Exercise description: Count how many lines of the listing contain the string "resolution", and reply with the number alone.

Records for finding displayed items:

_ _ _ _ _

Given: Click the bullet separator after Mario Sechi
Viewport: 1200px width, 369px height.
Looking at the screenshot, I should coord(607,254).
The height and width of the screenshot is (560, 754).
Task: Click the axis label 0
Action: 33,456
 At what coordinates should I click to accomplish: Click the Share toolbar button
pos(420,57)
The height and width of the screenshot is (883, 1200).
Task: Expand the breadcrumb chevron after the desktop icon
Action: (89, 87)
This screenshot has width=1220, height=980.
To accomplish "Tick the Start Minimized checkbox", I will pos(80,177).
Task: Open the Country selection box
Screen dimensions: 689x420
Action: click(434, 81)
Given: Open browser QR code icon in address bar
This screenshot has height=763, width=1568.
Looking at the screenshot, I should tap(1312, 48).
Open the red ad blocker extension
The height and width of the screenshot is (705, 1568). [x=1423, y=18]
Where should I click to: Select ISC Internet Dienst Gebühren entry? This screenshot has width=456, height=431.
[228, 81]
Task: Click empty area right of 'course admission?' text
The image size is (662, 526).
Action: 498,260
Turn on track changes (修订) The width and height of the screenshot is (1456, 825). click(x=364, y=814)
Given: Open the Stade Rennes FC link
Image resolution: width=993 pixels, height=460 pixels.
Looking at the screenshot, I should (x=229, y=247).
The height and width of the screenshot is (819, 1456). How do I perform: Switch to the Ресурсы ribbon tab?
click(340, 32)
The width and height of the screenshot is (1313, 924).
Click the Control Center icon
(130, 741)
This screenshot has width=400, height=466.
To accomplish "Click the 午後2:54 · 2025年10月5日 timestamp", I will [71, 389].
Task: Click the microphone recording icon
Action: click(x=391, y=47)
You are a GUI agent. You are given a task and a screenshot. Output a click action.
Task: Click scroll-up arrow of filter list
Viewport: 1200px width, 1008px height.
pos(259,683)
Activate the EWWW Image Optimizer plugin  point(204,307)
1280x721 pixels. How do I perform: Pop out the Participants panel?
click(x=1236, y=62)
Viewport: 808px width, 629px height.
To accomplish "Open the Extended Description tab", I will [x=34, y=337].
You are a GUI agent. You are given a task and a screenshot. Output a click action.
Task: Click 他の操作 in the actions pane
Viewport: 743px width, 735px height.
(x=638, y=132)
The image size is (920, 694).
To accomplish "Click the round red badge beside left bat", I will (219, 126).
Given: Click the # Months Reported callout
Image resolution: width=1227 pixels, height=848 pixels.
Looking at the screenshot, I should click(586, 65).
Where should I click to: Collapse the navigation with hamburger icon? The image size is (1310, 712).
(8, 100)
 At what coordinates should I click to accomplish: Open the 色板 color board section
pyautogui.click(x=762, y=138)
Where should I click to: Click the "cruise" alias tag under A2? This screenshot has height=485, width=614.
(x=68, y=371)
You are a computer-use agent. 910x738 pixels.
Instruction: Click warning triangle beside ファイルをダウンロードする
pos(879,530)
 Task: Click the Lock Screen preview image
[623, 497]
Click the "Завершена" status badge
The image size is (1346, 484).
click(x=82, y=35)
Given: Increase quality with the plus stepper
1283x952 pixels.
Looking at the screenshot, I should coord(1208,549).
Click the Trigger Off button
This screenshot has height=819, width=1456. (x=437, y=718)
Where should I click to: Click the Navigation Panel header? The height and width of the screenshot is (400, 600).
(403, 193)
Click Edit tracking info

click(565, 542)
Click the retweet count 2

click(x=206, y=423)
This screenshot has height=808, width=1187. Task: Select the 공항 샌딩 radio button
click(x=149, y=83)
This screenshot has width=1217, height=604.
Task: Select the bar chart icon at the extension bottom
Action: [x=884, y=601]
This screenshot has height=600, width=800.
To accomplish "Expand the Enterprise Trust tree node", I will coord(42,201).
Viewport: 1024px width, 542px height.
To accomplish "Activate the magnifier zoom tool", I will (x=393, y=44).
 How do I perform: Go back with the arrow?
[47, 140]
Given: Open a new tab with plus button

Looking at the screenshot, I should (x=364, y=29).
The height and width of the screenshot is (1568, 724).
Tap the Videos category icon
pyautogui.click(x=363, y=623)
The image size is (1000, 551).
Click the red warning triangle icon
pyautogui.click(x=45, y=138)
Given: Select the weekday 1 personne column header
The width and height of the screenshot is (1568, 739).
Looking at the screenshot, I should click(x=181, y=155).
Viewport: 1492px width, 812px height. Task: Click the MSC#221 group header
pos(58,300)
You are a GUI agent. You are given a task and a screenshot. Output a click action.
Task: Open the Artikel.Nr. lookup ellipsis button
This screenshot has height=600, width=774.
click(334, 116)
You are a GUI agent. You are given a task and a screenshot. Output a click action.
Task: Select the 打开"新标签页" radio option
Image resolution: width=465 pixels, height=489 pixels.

_ _ _ _ _

Response to this exercise: 3